**TO BE DONE**
[A] For the LightGBM grid search notebook below, decide whether each statement agrees with it: (i) the training data has 143 columns; (ii) the test file is read from the working directory; (iii) plots are set to display inline. Answer yes or no for each, quoting the deciding words.
[B] In the LightGBM grid search notebook below, explain how the code determines the folder that train.csv is loaded from.

++++ TEXT SECTION

# LightGBM Grid Search CV

In [1]:
input_dir = '../input/'
working_dir = '../working/'

In [2]:
import os
import numpy as np
import pandas as pd
import matplotlib.pyplot as plt
%matplotlib inline

In [3]:
train = pd.read_csv(os.path.join(input_dir, 'train.csv'))
test = pd.read_csv(os.path.join(input_dir, 'test.csv'))
print(train.shape)
print(test.shape)

(9557, 143)
(23856, 142)

++++++++
++++ GIVEN DATA

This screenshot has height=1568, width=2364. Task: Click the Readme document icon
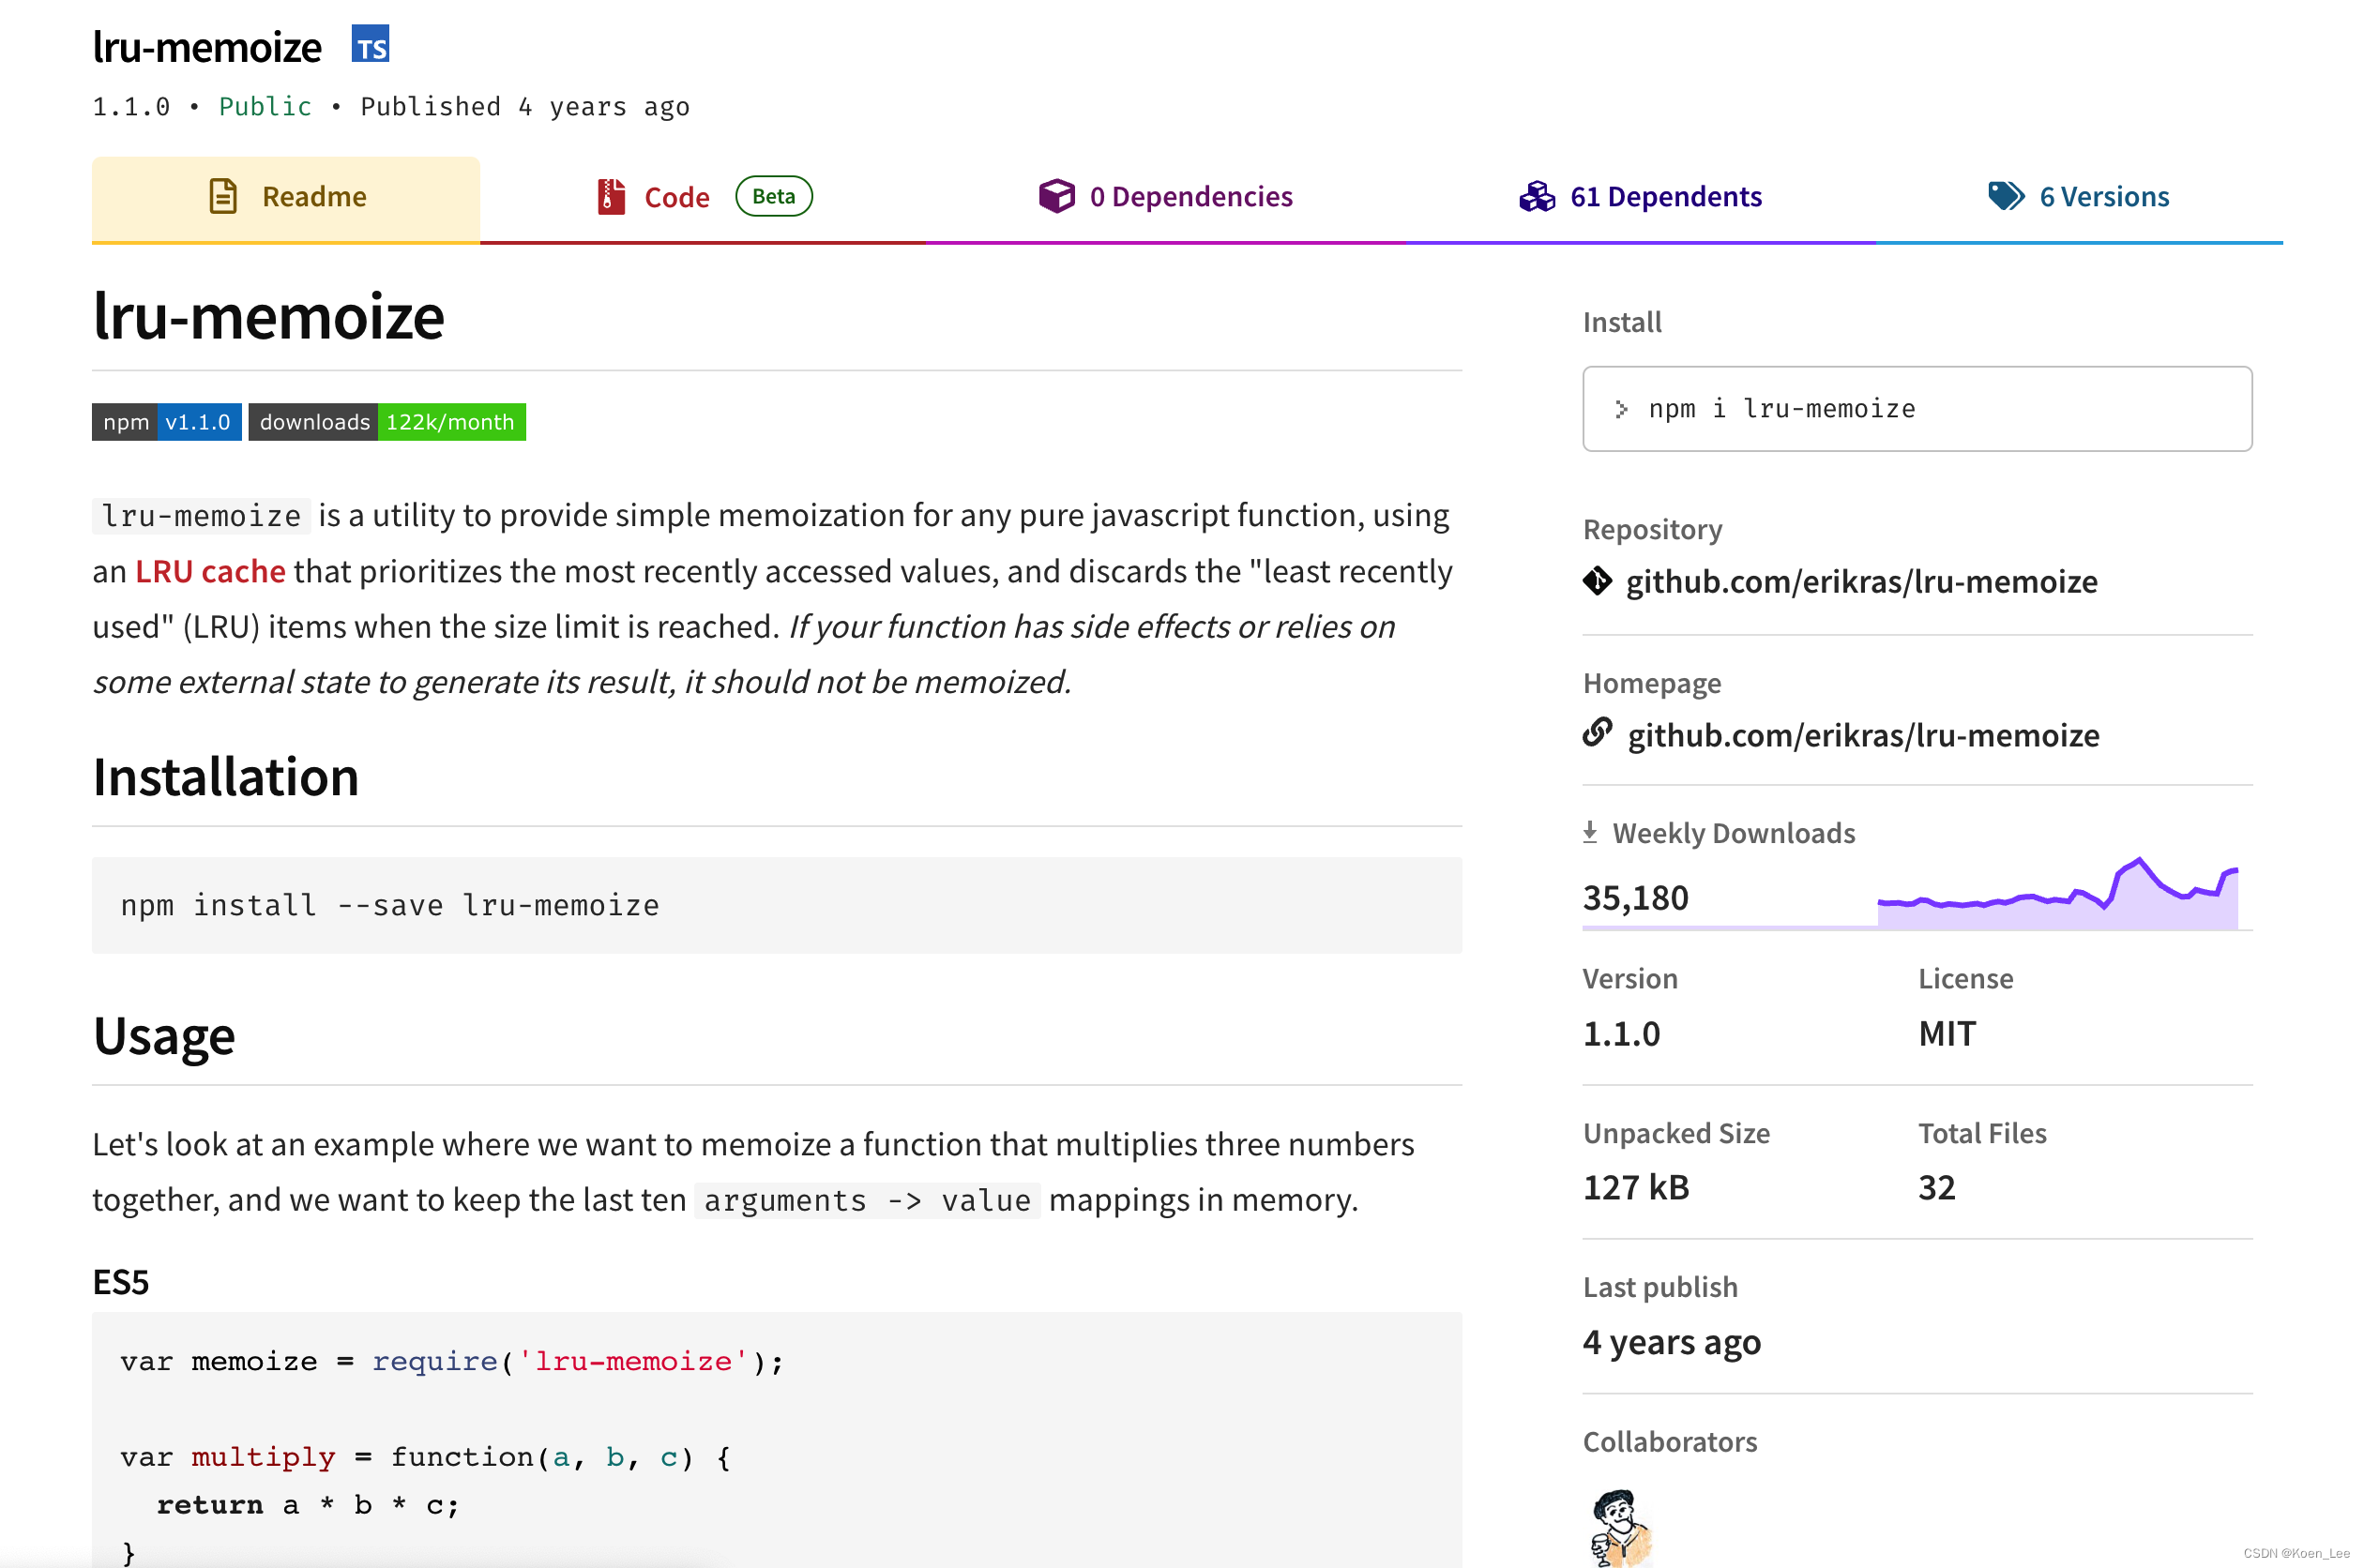[223, 196]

++++++++

**EXPECTED ANSWERS**
[A] (i) Yes: "(9557, 143)". (ii) No: "test = pd.read_csv(os.path.join(input_dir, 'test.csv'))". (iii) Yes: "%matplotlib inline".

[B] The first cell sets input_dir to '../input/'. The loading line passes os.path.join(input_dir, 'train.csv') to pd.read_csv, which joins that folder with the file name. The file is therefore read from ../input/train.csv.